MOTIFS DE LA DÉCISION :
Invoquant les principes de la responsabilité contractuelle de droit commun, qui résultent des dispositions de l’article 1231-1 du Code civil suivant lesquelles « Le débiteur est condamné, s’il y a lieu, au paiement de dommages et intérêts, soit à raison de l’inexécution de l’obligation, soit à raison du retard dans l’exécution, s’il ne justifie pas que l’exécution a été empêchée par la force majeure. », Mme [V] recherche de responsabilité civile de la société OPH quant aux désordres de construction allégués.
Elle se base à ce sujet sur un rapport d’expertise d’assurance de protection juridique du 25 septembre 2019 de la société Sedgwick qui établit notamment que :
– il existe effectivement un problème de décollement du revêtement des finitions d’enduits et de peintures au niveau des soubassements de façade et de l’escalier d’accès extérieur de la maison, la façade ayant été traitée avec un enduit tandis que les sous-faces de dalles et les escaliers ainsi que l’intérieur d’un cagibi extérieur ont été revêtus avec une peinture ;
– ces désordres ne mettent actuellement pas en péril l’ouvrage en ce qui concerne sa conformité à sa destination, étant toutefois observé que ces peintures et enduits témoignent d’une dégradation anormale survenue au bout de neuf ans et que ces défauts entraîneront inéluctablement d’autres dégradations ;
– de plus, cette maison datant des années 1930-1940 a été construite, suivant les techniques de l’époque, sans drainage périphérique et avec des murs composés principalement de blocs en béton de machefer (un matériau d’époque relativement friable, poreux et sensible à l’humidité), présentant dès lors des caractéristiques de remontées d’humidité qui ne doivent pas être bloquées en évaporation par un quelconque revêtement étanche ;
– avec ce type de matériaux de construction, il se produit dès lors un phénomène de condensation entre le mur d’origine et les revêtements de finition (enduits et peintures litigieux) qui bloquent l’évaporation s’ils sont trop étanches ;
– les travaux de purge des anciens revêtements et de remise en peinture peuvent être estimés à la somme totale de 1.780 € TTC.
En l’occurrence, il convient en effet de considérer que la société OPH a engagé sa responsabilité civile contractuelle en posant un revêtement à base de résines et de produits acryliques imperméabilisants ayant eu pour effets de bloquer les évaporations d’eau et d’occasionner des décollements sur un support ancien et sensibles aux infiltrations d’humidité du fait de sa composition, au demeurant construit sans la présence d’un vide sanitaire permettant de contribuer à l’absence de remontées. En sa qualité de professionnel de la construction, la société OPH était en effet soumise à une obligation de résultat en ce qui concerne le choix du matériau adapté au support, même si les désordres constatés ne compromettent pas la solidité de l’ouvrage ni ne le rendent non conforme à sa destination.

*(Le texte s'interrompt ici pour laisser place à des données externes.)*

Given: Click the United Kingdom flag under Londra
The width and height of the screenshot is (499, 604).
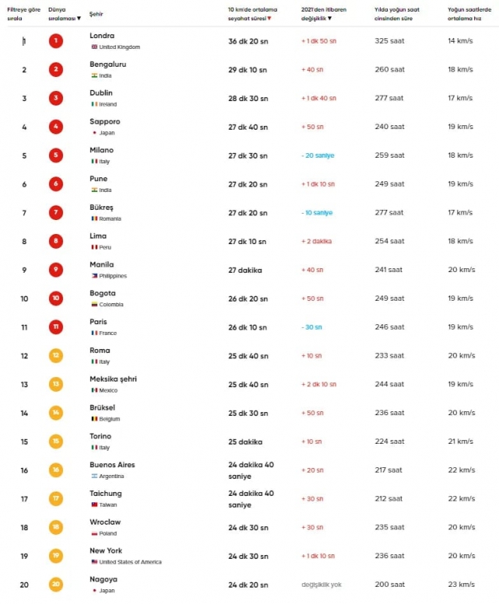Looking at the screenshot, I should [94, 47].
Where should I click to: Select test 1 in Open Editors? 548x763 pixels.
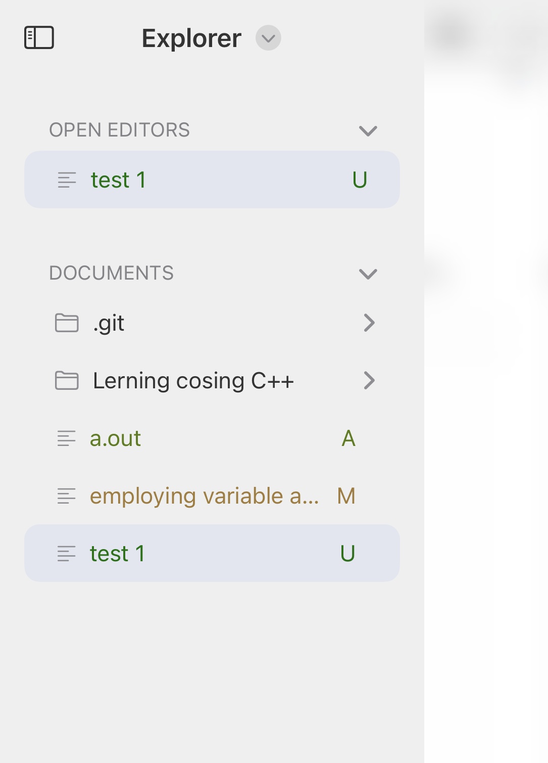tap(119, 180)
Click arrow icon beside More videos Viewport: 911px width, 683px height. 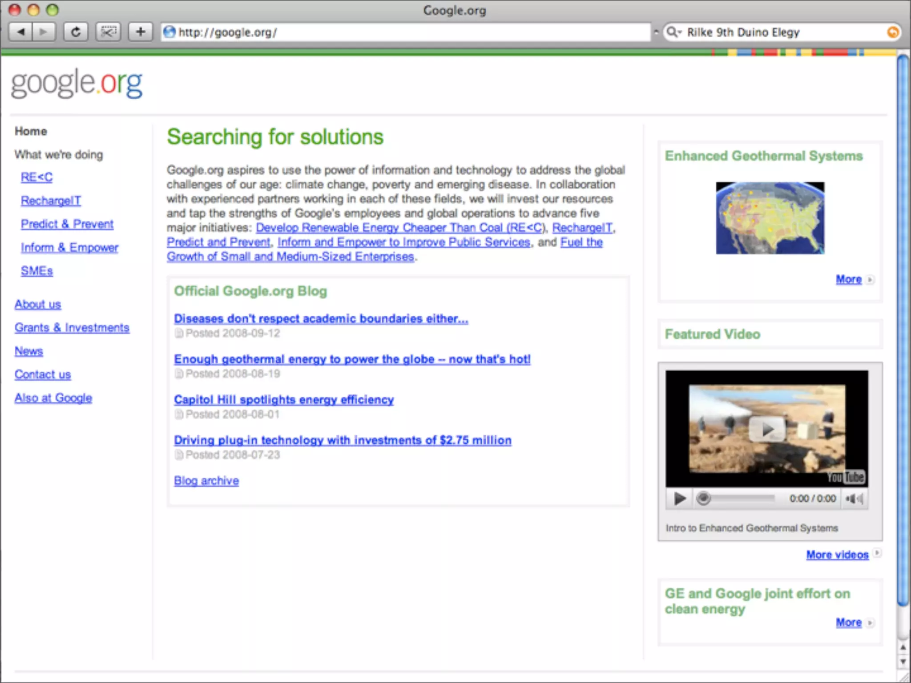[x=877, y=553]
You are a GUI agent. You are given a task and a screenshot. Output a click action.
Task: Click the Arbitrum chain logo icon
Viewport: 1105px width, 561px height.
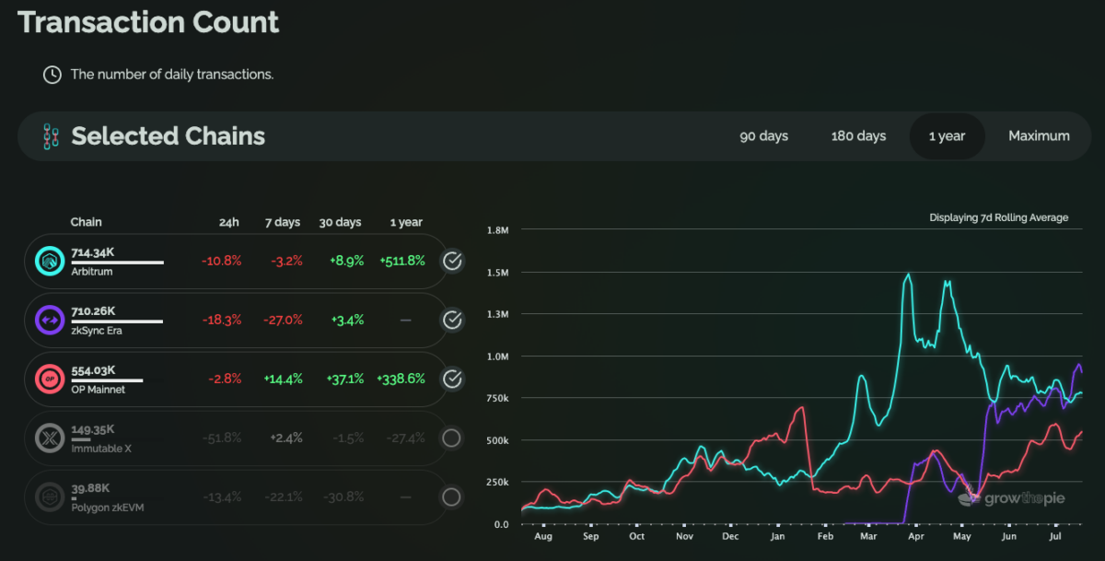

De plus, le bon de commande relatif à la réfection de la façade précise que les travaux sont garantis pendant 10 ans à compter du jour d’achèvement des travaux à l’exception des peintures qui sont garanties pendant 2 ans. Ces désordres touchant aux fissurations généralisées de l’enduit et aux décollements de celui-ci s’intègre donc dans cette garantie décennale dans laquelle la société OPH s’est ainsi contractuellement engagée, ayant étendu celle-ci à 10 ans conformément aux dispositions de l’article 2254 alinéa 1er du Code civil suivant lesquelles « La durée de la prescription peut être abrégée ou allongée par accord des parties. Elle ne peut toutefois être réduite à moins d’un an ni étendue à plus de dix ans. ». Cette obligation de résultat se devait donc d’être parfaitement effective, c’est-à-dire sans aucun effritement ni clocage, pendant cet engagement conventionnel de garantie de 10 ans.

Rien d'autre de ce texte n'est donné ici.